--- START ---

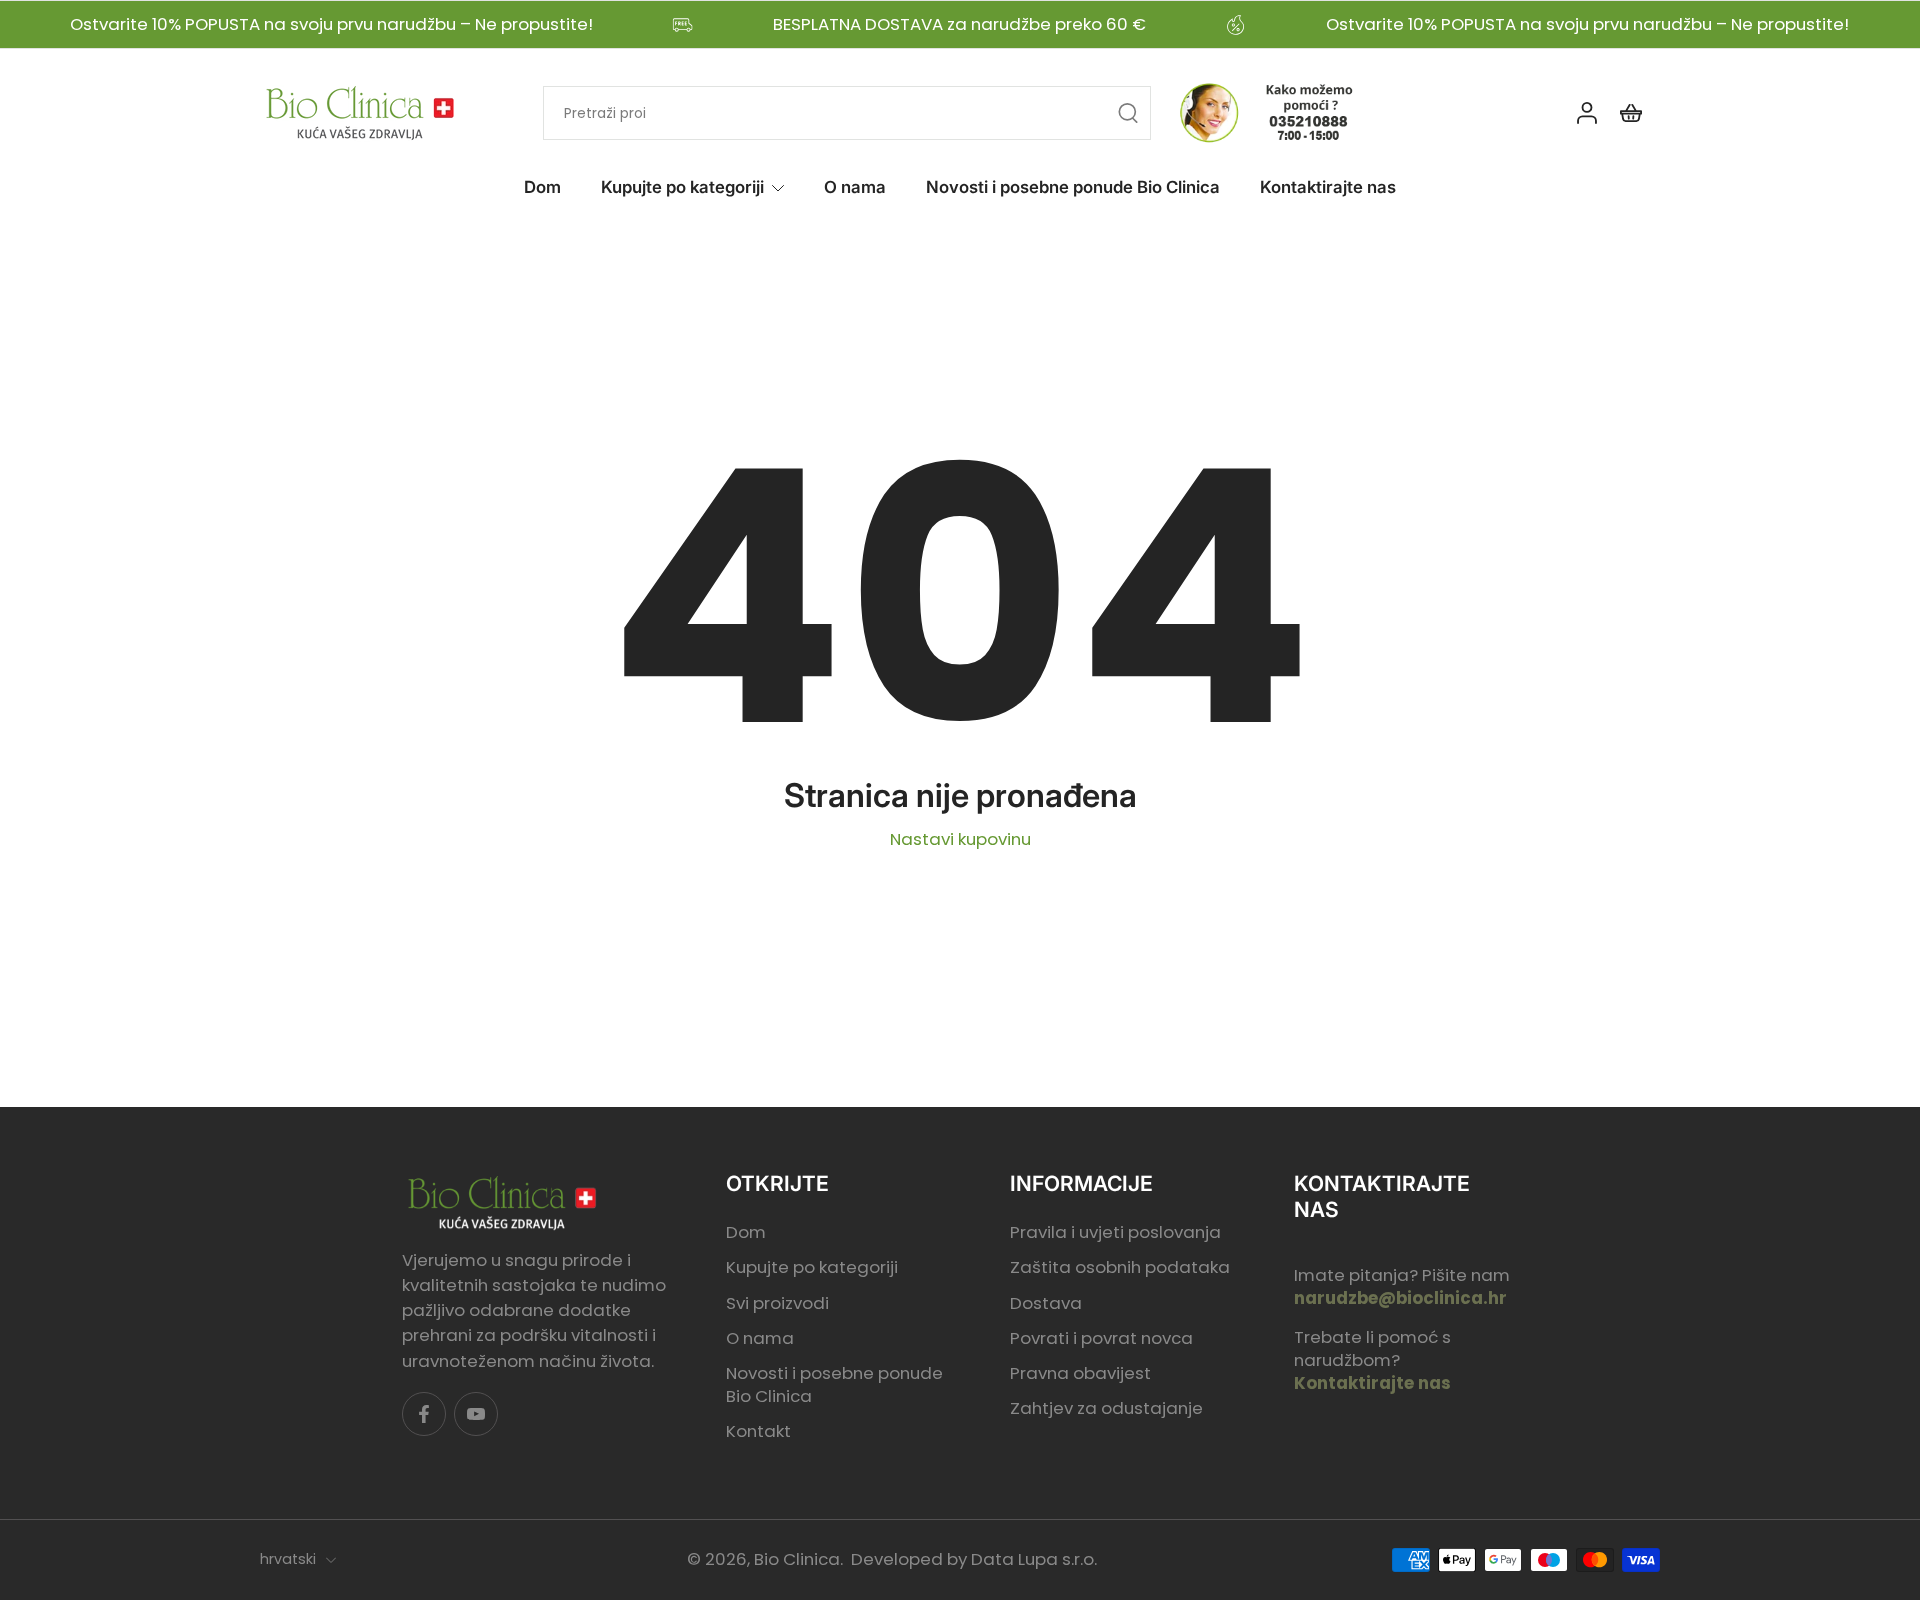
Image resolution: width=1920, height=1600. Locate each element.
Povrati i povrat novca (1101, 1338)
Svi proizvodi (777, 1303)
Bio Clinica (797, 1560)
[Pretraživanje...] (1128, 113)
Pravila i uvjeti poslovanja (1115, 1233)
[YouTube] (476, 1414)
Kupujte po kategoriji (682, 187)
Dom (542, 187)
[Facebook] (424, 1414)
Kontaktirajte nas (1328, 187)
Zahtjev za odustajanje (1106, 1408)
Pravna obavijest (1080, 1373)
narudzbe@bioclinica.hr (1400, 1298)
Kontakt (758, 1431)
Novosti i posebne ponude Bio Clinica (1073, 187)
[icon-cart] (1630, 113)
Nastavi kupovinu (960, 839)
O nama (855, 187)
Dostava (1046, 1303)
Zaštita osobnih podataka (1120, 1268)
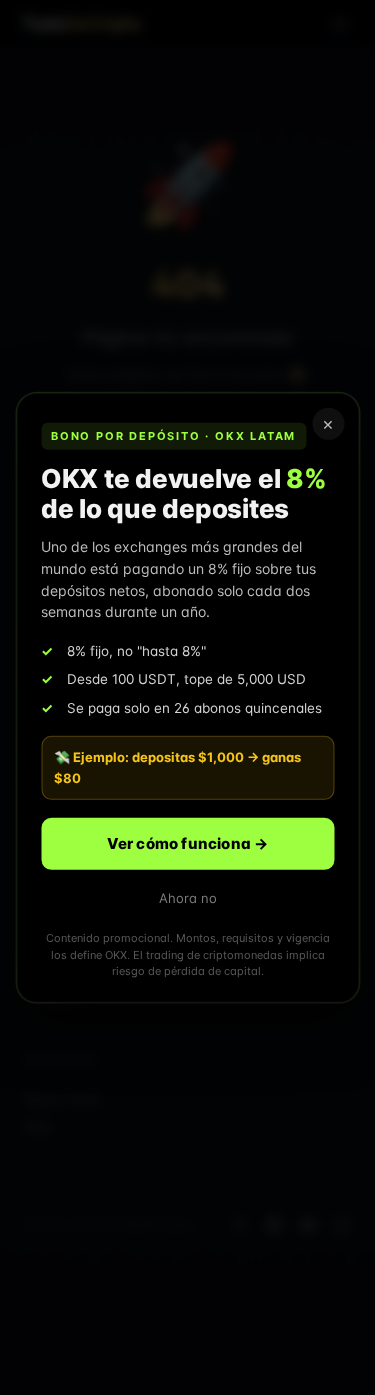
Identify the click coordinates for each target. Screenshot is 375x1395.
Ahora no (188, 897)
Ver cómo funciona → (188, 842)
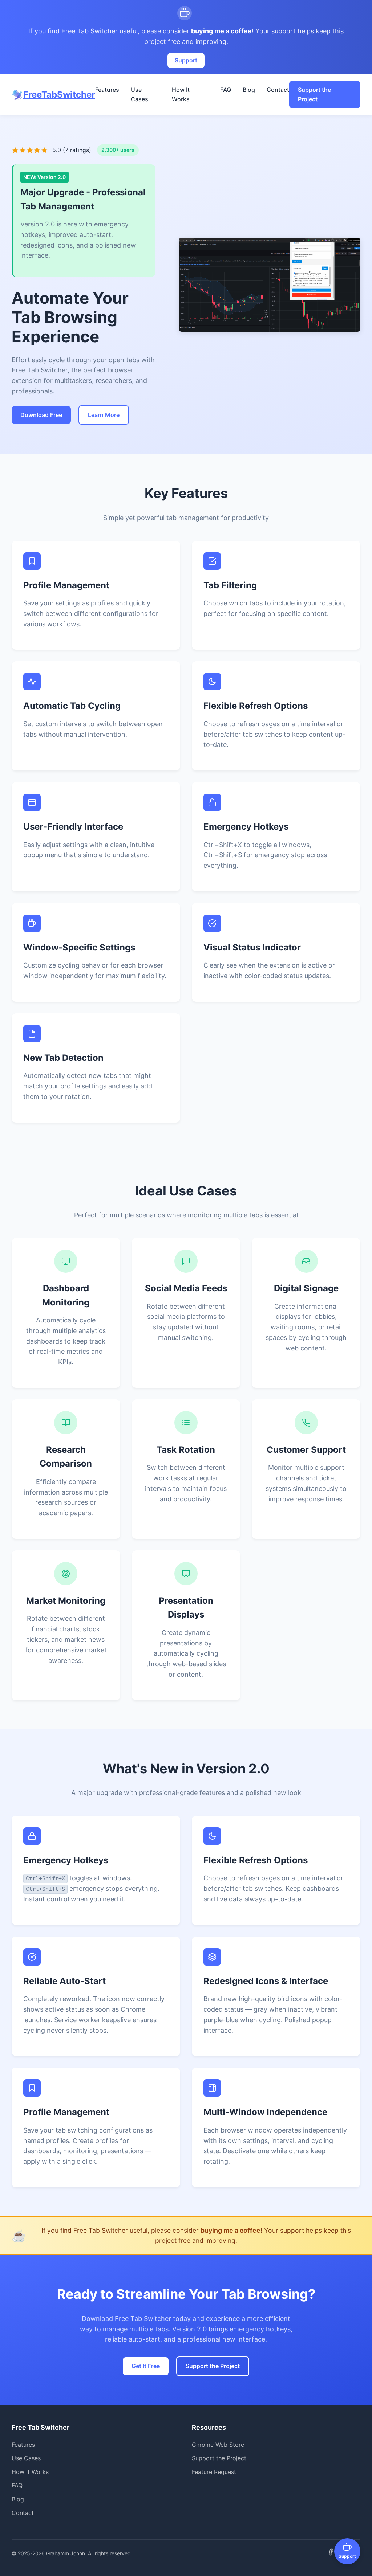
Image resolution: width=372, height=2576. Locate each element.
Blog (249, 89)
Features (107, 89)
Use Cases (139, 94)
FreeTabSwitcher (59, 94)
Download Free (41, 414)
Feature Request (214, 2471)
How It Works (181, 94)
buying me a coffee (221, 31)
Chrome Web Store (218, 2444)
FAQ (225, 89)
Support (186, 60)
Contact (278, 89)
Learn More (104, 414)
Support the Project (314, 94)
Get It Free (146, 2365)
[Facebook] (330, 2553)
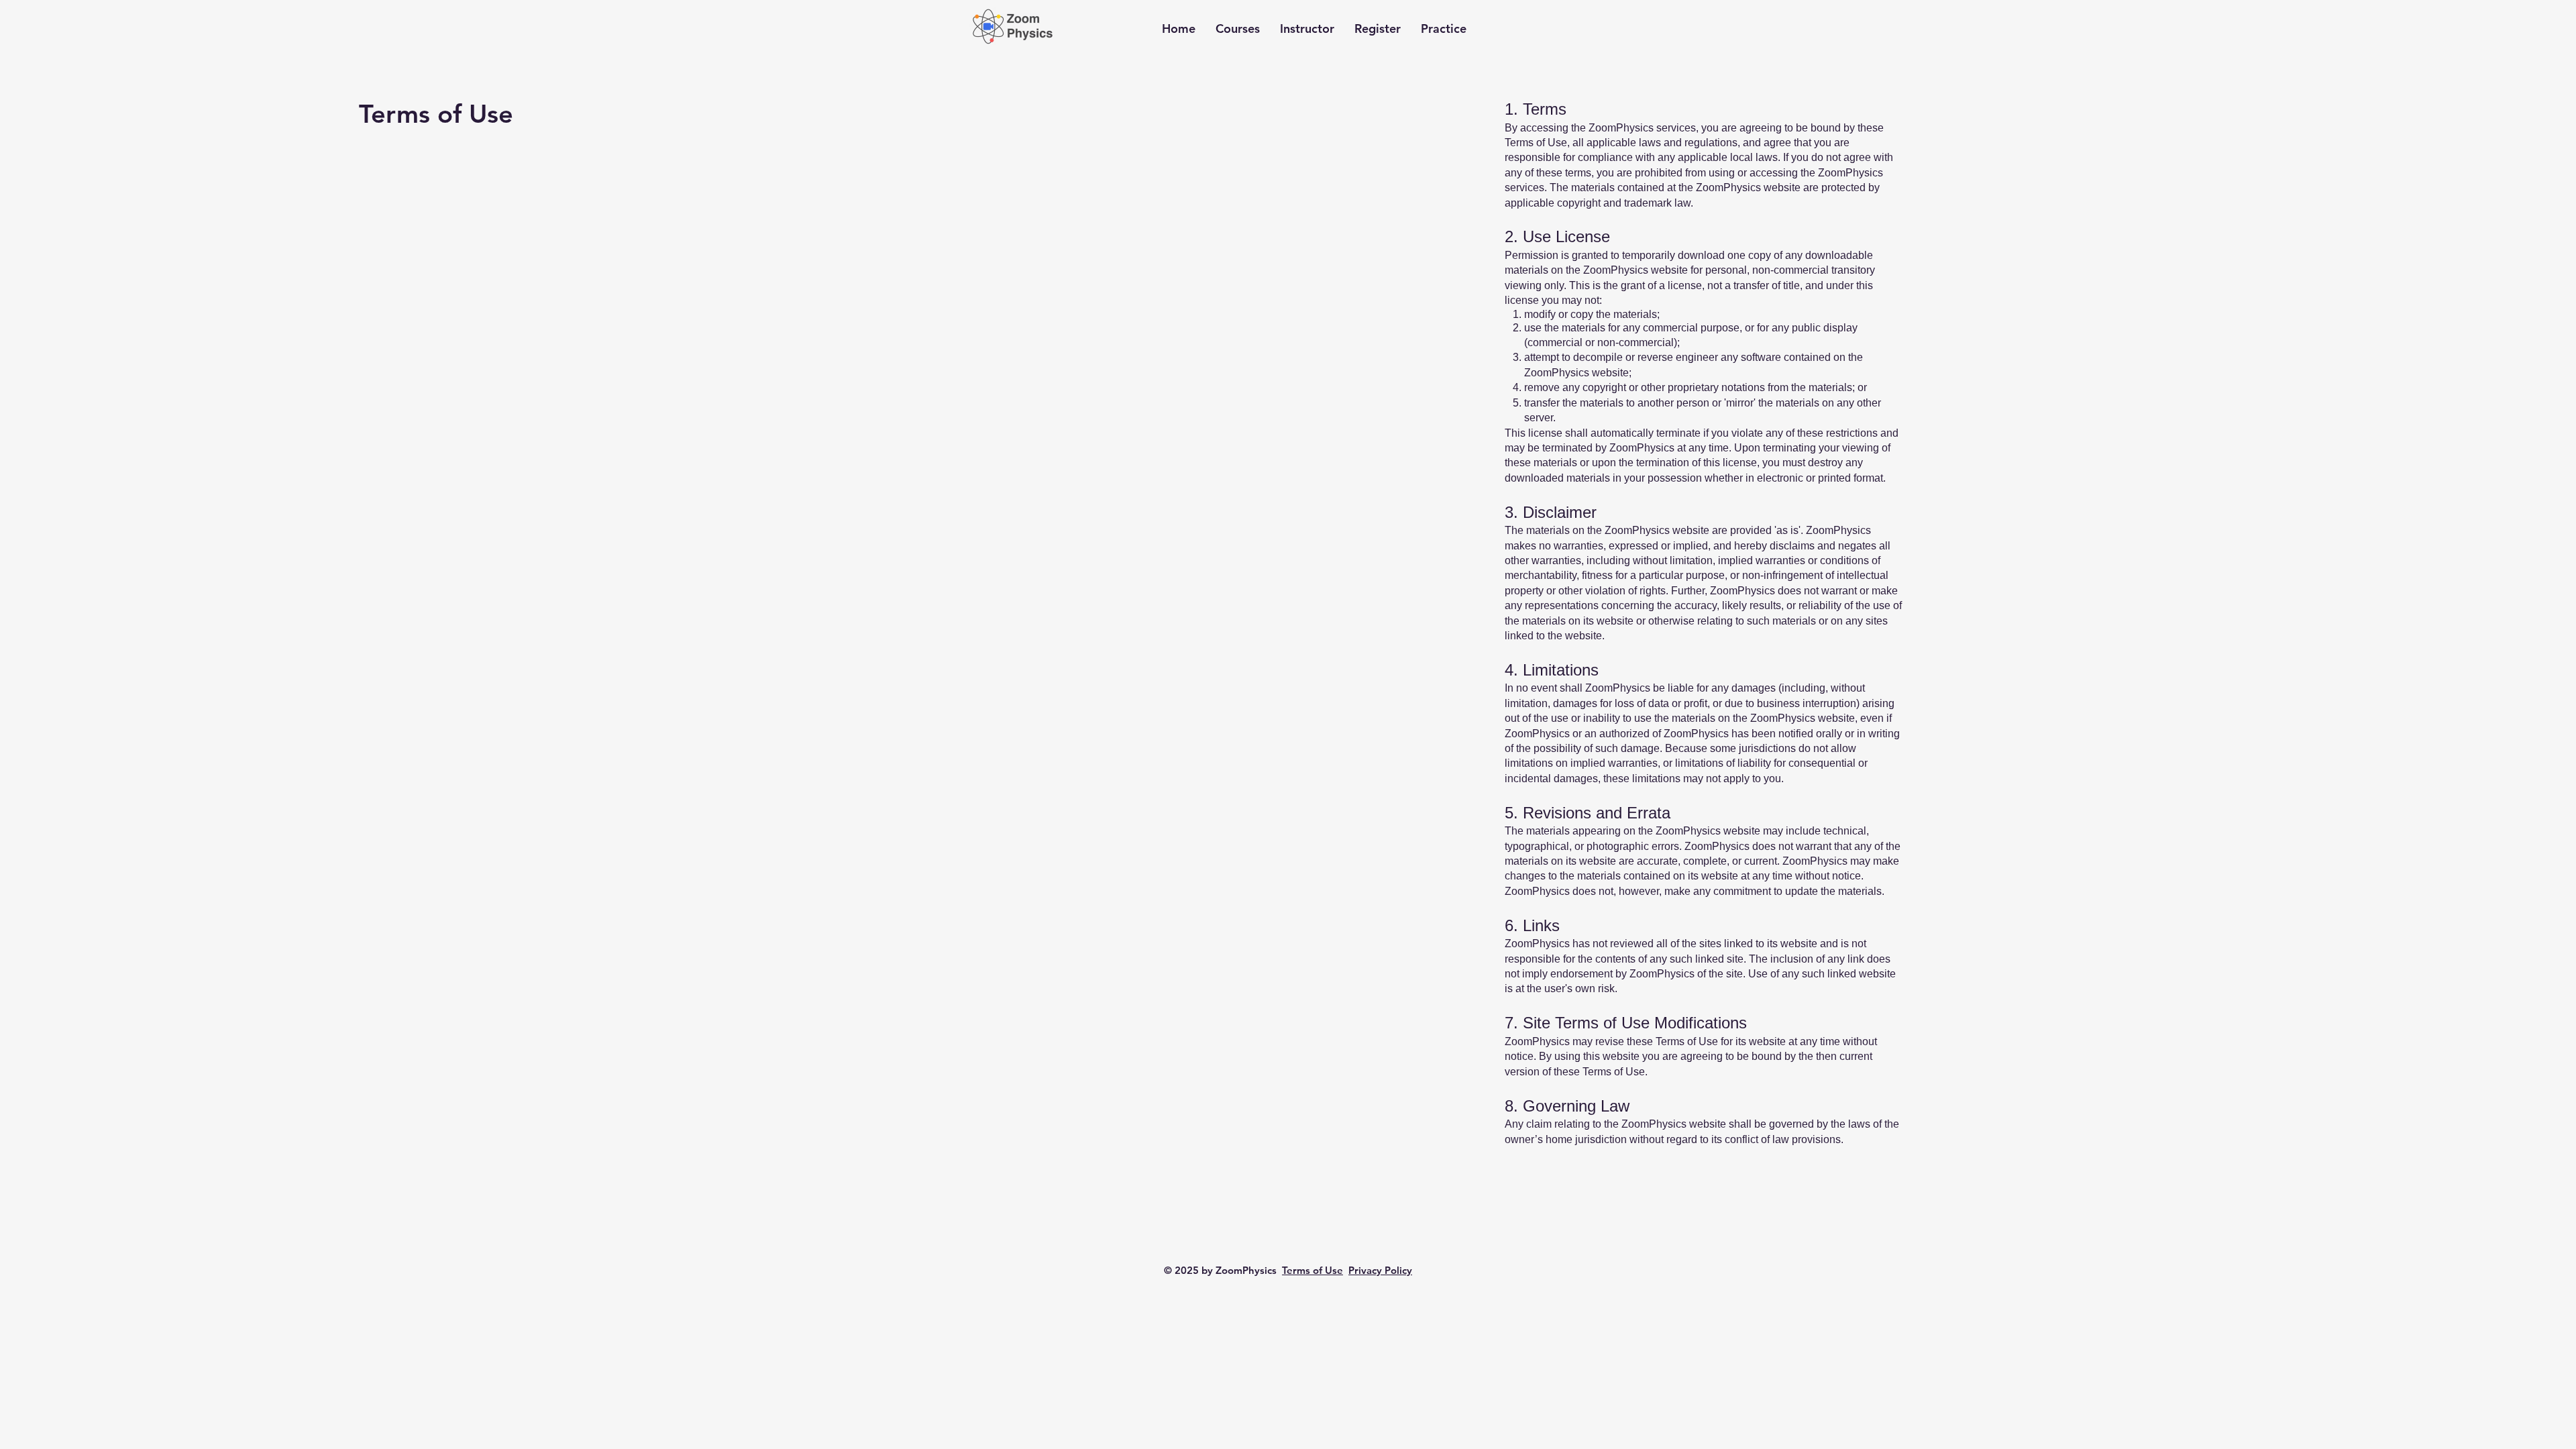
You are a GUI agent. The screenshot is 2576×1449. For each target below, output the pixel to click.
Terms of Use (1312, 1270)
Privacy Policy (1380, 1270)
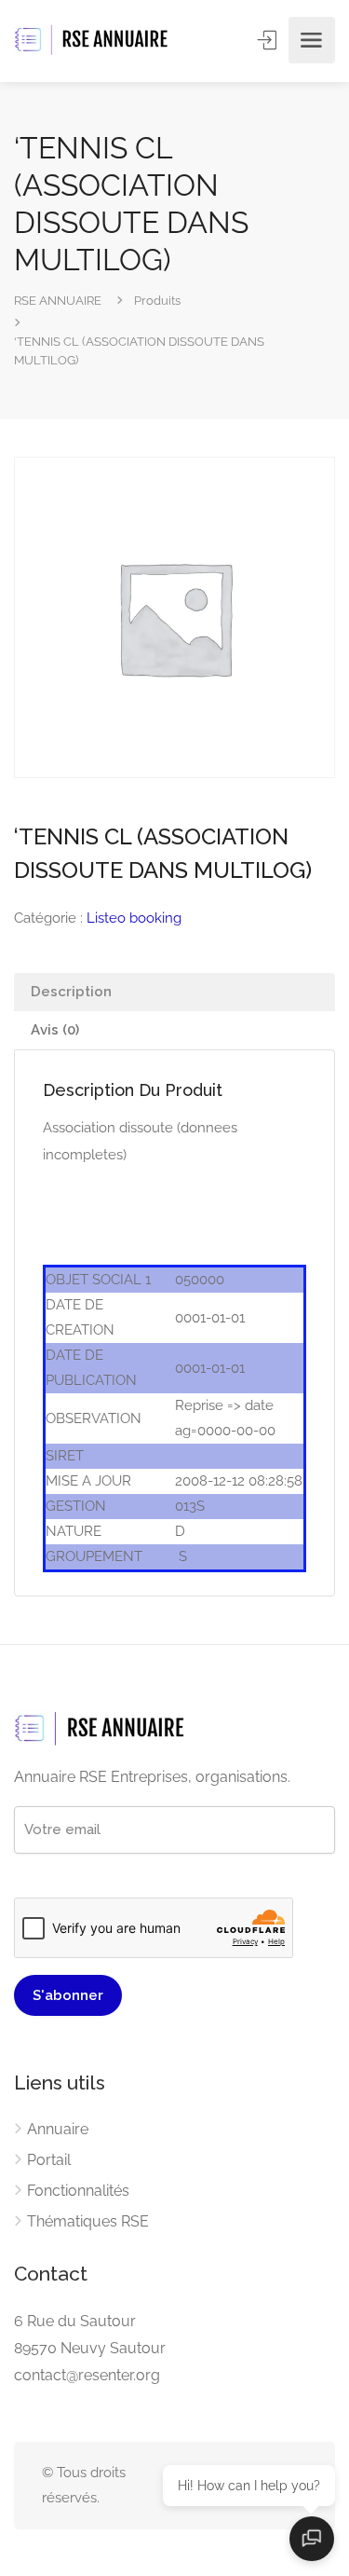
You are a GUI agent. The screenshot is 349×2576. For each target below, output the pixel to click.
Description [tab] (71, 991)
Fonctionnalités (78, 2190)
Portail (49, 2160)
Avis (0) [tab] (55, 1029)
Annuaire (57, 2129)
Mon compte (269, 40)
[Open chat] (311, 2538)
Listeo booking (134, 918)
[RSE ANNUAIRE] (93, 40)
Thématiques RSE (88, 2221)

--- END ---

Precisely the lines from the one containing "Support the Project (314, 94)" to the end of the data above, both included, should be printed; leave the pictures out.

§ **Solved exercise**:
Support the Project (314, 94)
Get It Free (146, 2365)
[Facebook] (330, 2553)
You are a GUI agent. The screenshot is 2576×1449. For each target below, output the pixel to click.
Terms of Use (1312, 1270)
Privacy Policy (1380, 1270)
You are a GUI agent. The screenshot is 349×2576. For each target below, output the pixel to click.
Description [tab] (71, 991)
Fonctionnalités (78, 2190)
Portail (49, 2160)
Avis (0) [tab] (55, 1029)
Annuaire (57, 2129)
Mon compte (269, 40)
[Open chat] (311, 2538)
Listeo booking (134, 918)
[RSE ANNUAIRE] (93, 40)
Thématiques RSE (88, 2221)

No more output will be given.